The Nuclear License ‘Freeze’

Issue 5 and Volume 5.

By Brian Wheeler, Editor

For utilities seeking license renewals to extend the operating life of their nuclear power plants, and those wanting to build and operate new plants, the Nuclear Regulatory Commission’s order, or ‘freeze’ as it is being referred to, on Aug. 7 may not be the news they wanted to hear.

In response to the June ruling from the U.S. Court of Appeals for the D.C. Circuit stating it was vacating and remanding the NRC’s waste confidence rule, the five-person commission issued an order stating the regulators would not issue final reactor licenses or 20-year license renewals for existing plants until the agency addresses the court ruling. Waste confidence, according to the NRC, is a generic finding that spent nuclear fuel can be safely stored at reactor sites for decades in either spent fuel pools or dry casks, and that a repository will be available for final disposal of the spent fuel. The NRC order, though, also said current licensing reviews and proceedings “should continue to move forward.”

“We believe it is appropriate to halt nuclear licensing decisions and stop creating an inter-generational debt of nuclear waste that will burden our children and grandchildren for centuries to come,” said Stephen Smith, executive director of Southern Alliance for Clean Energy.

Here’s the kicker. One thing that has been misunderstood is the fact that the ‘freeze’ does not mean staffers of the U.S. NRC will begin packing up their belongings and shutting down shop. The order could impact licensing reviews for as many as 21 new reactors and 12 license renewals for existing reactors. The NRC will continue to review these renewal and COL applications. The order does not affect licenses already issued or renewed, such as the COLs for Plant Vogtle in Georgia and the V.C. Summer station in South Carolina.

“Although there may be some delay in issuing some renewed licenses, NRC regulations provide that plant operation can continue beyond the original license term and until there is a decision on the renewal application, so long as it has been filed in a timely manner,” said Ellen Ginsberg, NEI’s vice president and general counsel.

But is this decision really going to generate a long delay in new nuclear projects? Probably not.

“The earliest potential final licensing decisions were the Levy County COL and the Indian Point license renewal, but both of those still have a hearing to go through in any case,” said NRC spokesperson David McIntyre in an email. “Those hearings aren’t expected to be finished until sometime next year.”

As far as issuing new COLs, it does not seem new plants are moving along that quickly anyway.
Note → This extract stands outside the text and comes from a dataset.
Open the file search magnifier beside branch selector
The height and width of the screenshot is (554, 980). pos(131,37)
Are those looking to build new nuclear generation really going to be impacted by this? Not likely.

Pending applications for new plants are for projects where construction is unlikely to begin before the end of the decade, according to the Nuclear Energy Institute. Yes, another eight years.

For those seeking their 20-year license renewals, the plants can continue operating past the original license expiration date until the NRC makes a ruling on said application.
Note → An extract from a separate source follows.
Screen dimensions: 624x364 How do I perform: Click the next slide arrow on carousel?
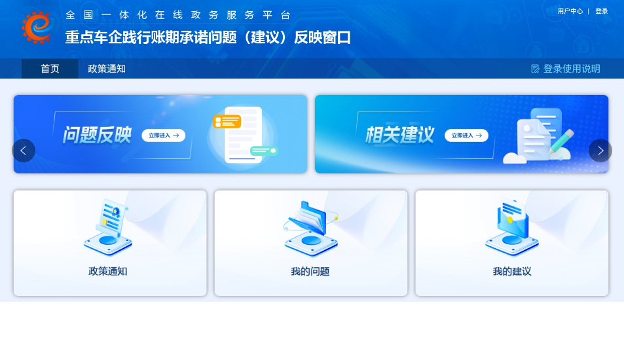[600, 151]
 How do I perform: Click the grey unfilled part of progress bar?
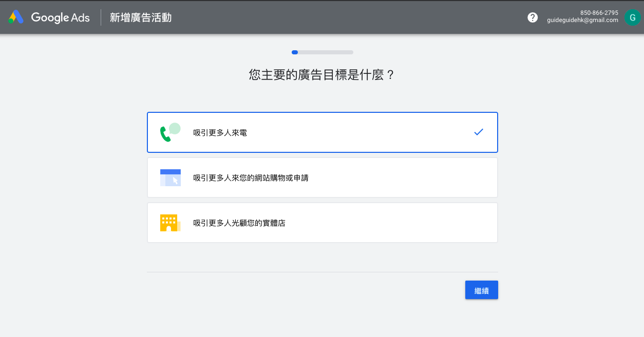tap(326, 52)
On Sept. 6, the NRC announced it is developing an environmental impact statement and a revised waste confidence decision and rule. The EIS and rule are expected to be completed within 24 months.

“Resolving this issue successfully is a Commission priority,” said NRC Chairman Allison M. Macfarlane. “Waste confidence plays a core role in many major licensing actions, such as new reactors and license renewals.”
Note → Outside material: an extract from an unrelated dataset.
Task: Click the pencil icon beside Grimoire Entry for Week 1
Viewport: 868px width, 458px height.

The Tennessee Valley Authority, which is currently working to complete the Watts Bar 2 project, is reviewing the NRC order’s impact on both Watts Bar 2 and the Bellefonte project, spokesperson Michael Bradley said. The federally-owned utility in April said the Watts Bar 2 project would not enter service until late 2015. The project also still needs an operating license from the NRC, and the NRC has not provided a timeline to complete the review.

Duke Energy, off their recent merger with Progress Energy, isn’t viewing the decision much differently. Duke, along with Progress Energy Carolinas and Progress Energy Florida, has an application in for the Levy site, along with applications for two Westinghouse AP1000 units at the William States Lee site in South Carolina and two AP1000s at the Shearon Harris site in North Carolina. A final safety evaluation report for the Harris site is expected to be complete by September 2013.

“We are encouraged that the NRC will continue to move forward with the all of the licensing reviews and proceedings while the NRC considers options for resolving the Waste confidence issue,” said Dave Scanzoni, Duke Energy spokesperson. “We are confident the NRC will act in a timely manner to formulate a responsible course of action that will address the court decision and allow final licensing decisions that are temporarily on hold to be issued.”

Duke is optimistic, and so should the industry. While challenges for new nuclear exist, this ‘freeze’ should not be added to the list of hurdles the industry must jump.